Stored records:
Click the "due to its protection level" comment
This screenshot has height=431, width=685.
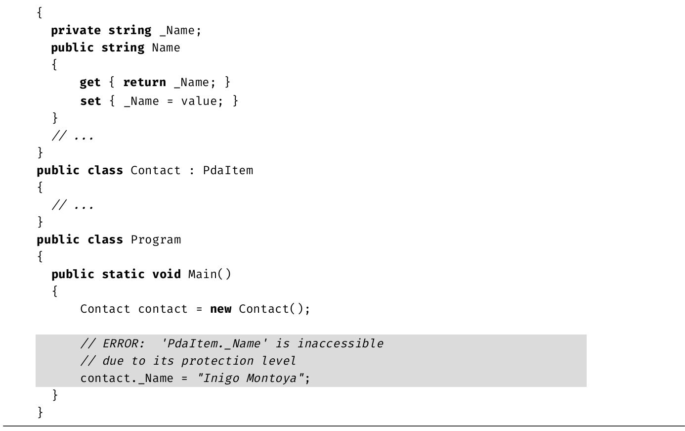point(188,361)
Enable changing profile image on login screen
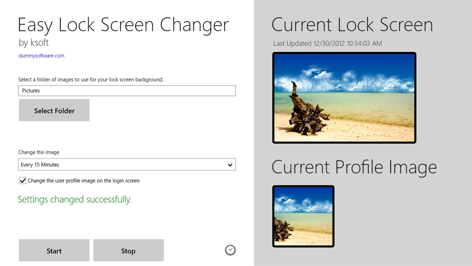The width and height of the screenshot is (472, 266). [x=22, y=180]
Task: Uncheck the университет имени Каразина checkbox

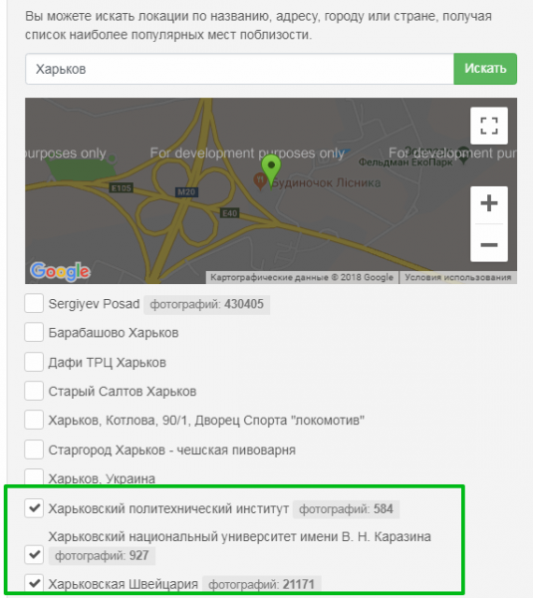Action: click(34, 555)
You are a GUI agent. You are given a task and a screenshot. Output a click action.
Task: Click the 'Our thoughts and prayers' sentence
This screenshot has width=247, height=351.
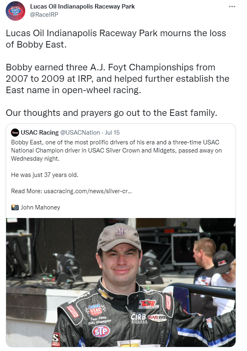coord(111,113)
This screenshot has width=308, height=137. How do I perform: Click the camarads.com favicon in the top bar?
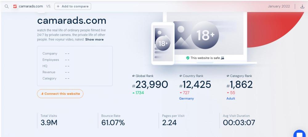coord(15,6)
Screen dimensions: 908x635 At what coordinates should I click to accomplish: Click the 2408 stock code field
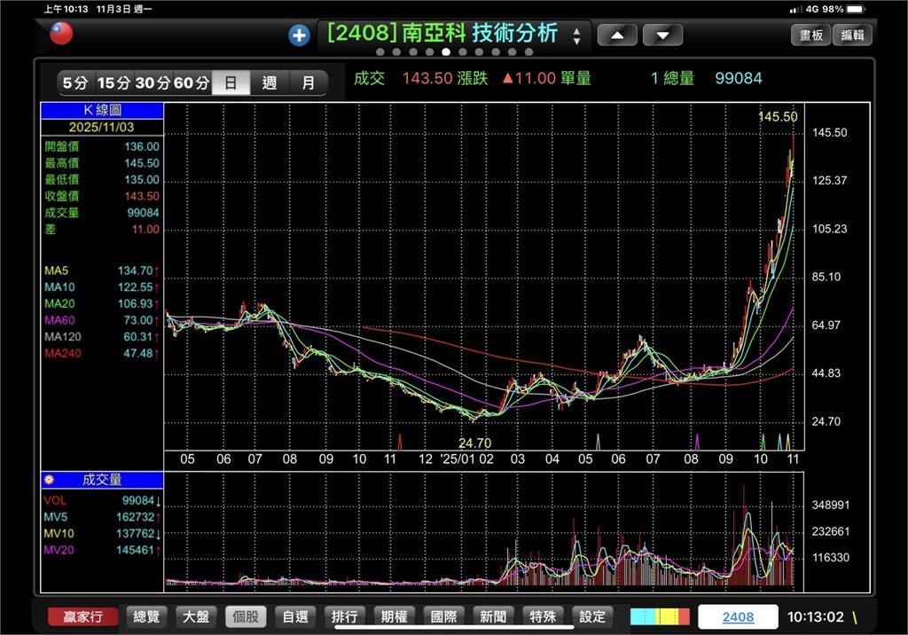coord(738,617)
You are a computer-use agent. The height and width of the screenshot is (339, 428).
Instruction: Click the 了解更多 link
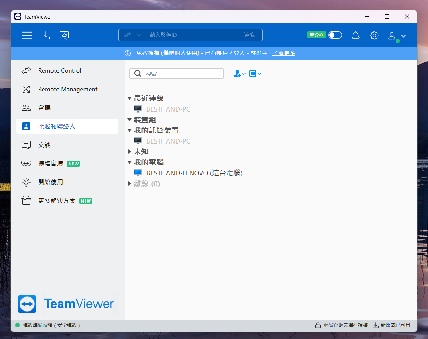click(283, 53)
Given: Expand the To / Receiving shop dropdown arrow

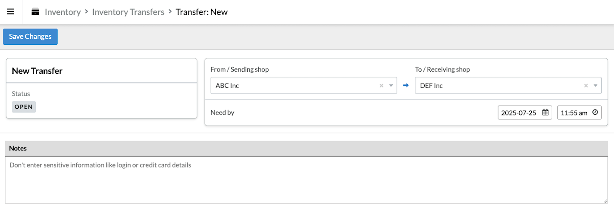Looking at the screenshot, I should pos(595,86).
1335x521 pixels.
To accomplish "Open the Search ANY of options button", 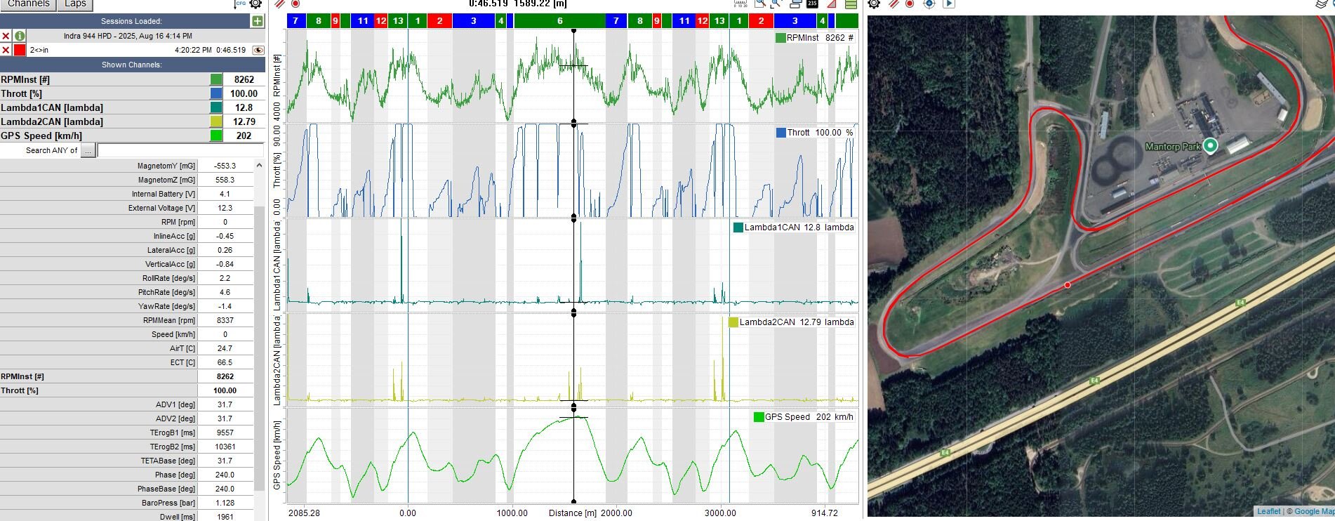I will tap(88, 150).
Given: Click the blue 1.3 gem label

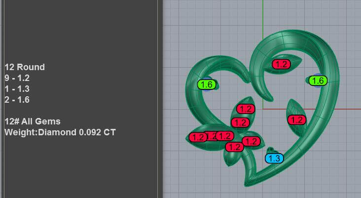Looking at the screenshot, I should 274,158.
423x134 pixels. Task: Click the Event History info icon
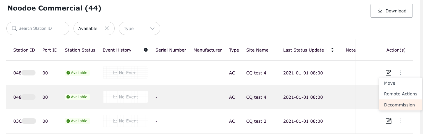[146, 50]
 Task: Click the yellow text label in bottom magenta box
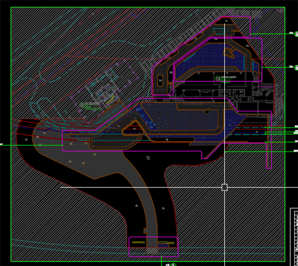point(138,242)
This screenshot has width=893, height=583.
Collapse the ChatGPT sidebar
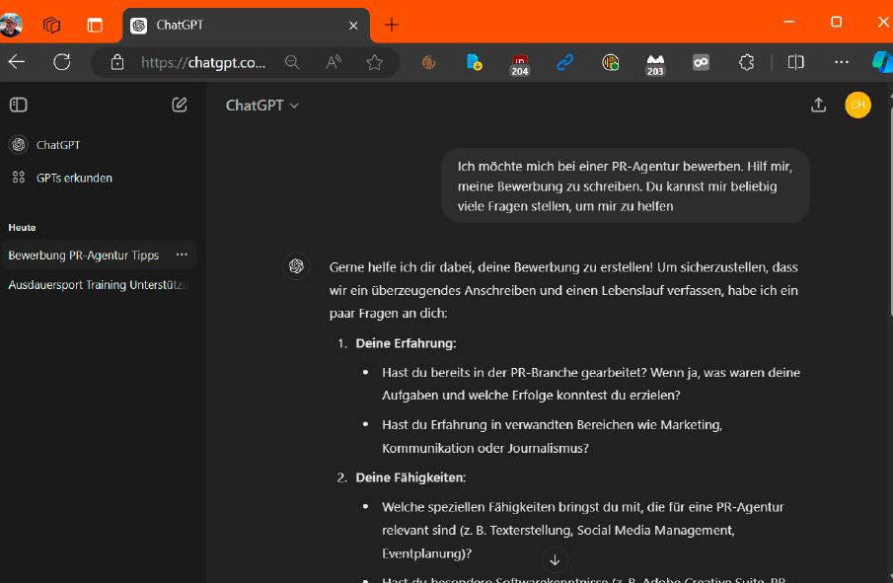[19, 105]

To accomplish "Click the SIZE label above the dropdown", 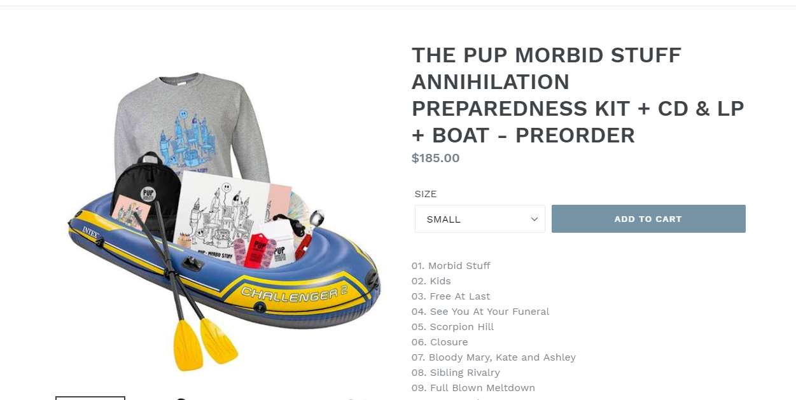I will pos(426,194).

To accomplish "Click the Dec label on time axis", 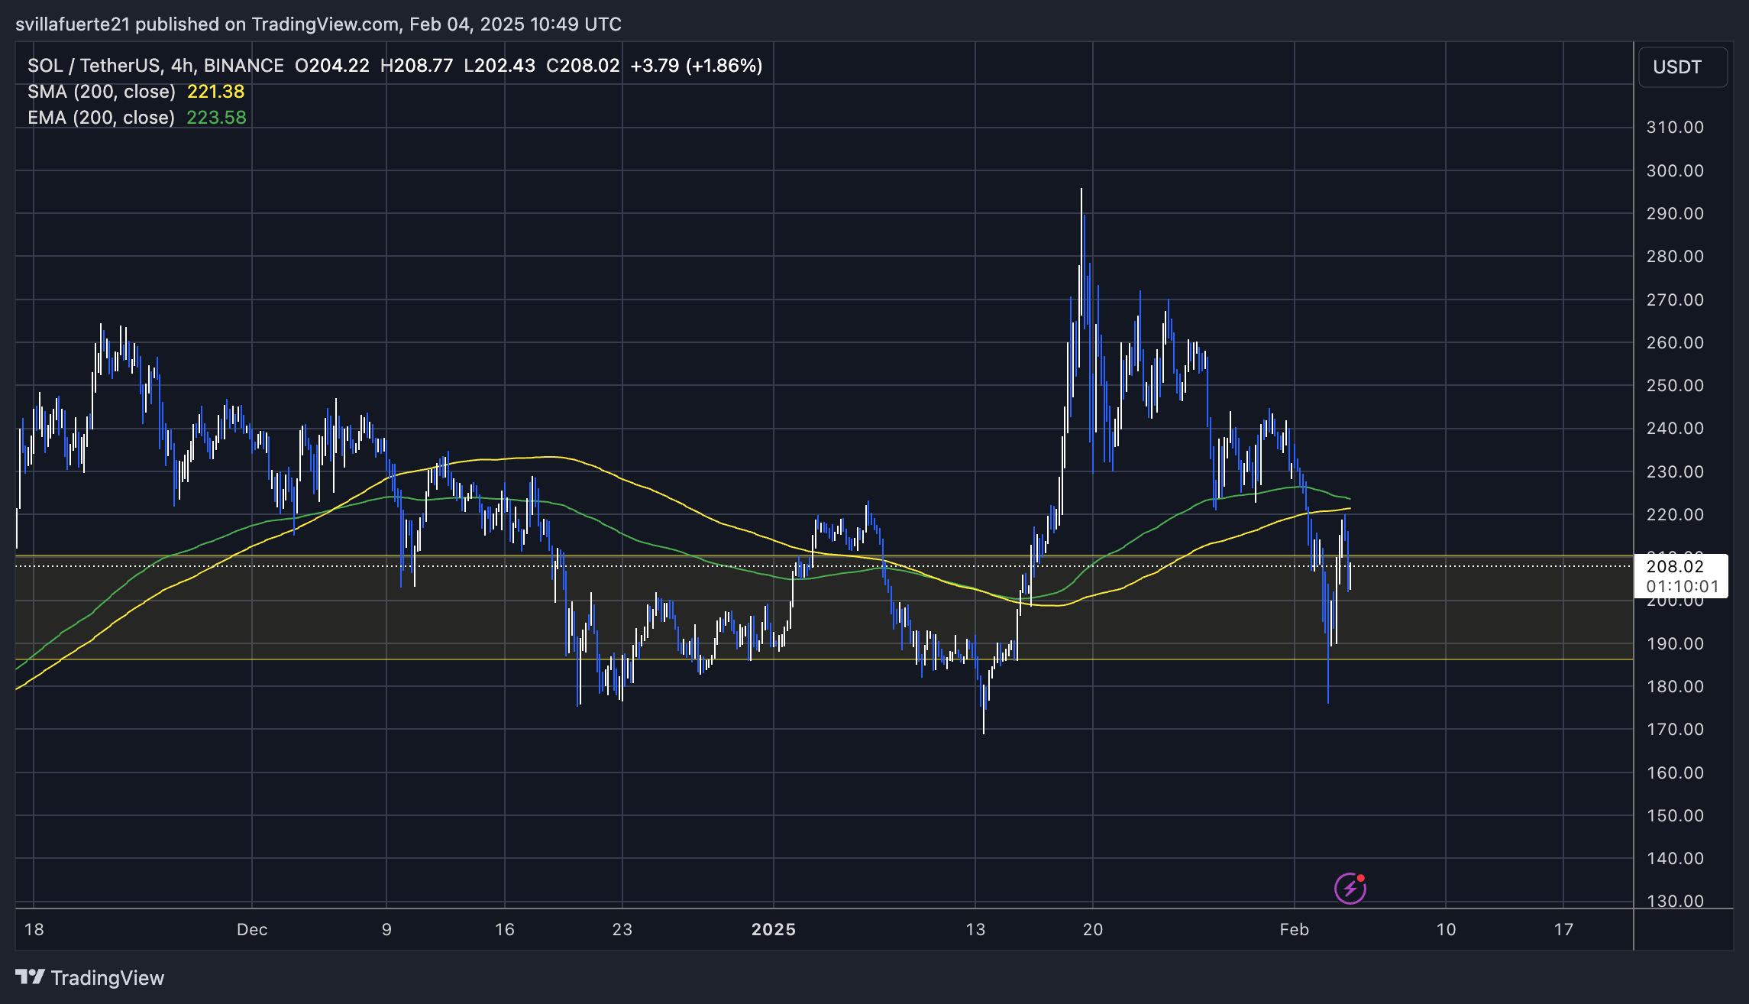I will [252, 929].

* WORK INSTRUCTION
Your task is to reproduce the entries above word for word, from the first line through the line with "1335x521 pixels.", and please leave out any pictures.

* ANSWER TO THE PROBLEM
Click the "due to its protection level" comment
This screenshot has height=431, width=685.
point(188,361)
Enable changing profile image on login screen
The width and height of the screenshot is (472, 266). [x=22, y=180]
Task: Uncheck the университет имени Каразина checkbox

Action: click(34, 555)
You are a GUI agent. You are given a task and a screenshot. Output a click action.
Task: Click the 'Our thoughts and prayers' sentence
This screenshot has width=247, height=351.
coord(111,113)
This screenshot has width=308, height=137. How do I perform: Click the camarads.com favicon in the top bar?
coord(15,6)
Screen dimensions: 908x635 At what coordinates should I click to accomplish: Click the 2408 stock code field
coord(738,617)
You are a computer-use agent. The height and width of the screenshot is (339, 428).
Instruction: Click the 了解更多 link
click(283, 53)
Given: Expand the To / Receiving shop dropdown arrow

Looking at the screenshot, I should pos(595,86).
1335x521 pixels.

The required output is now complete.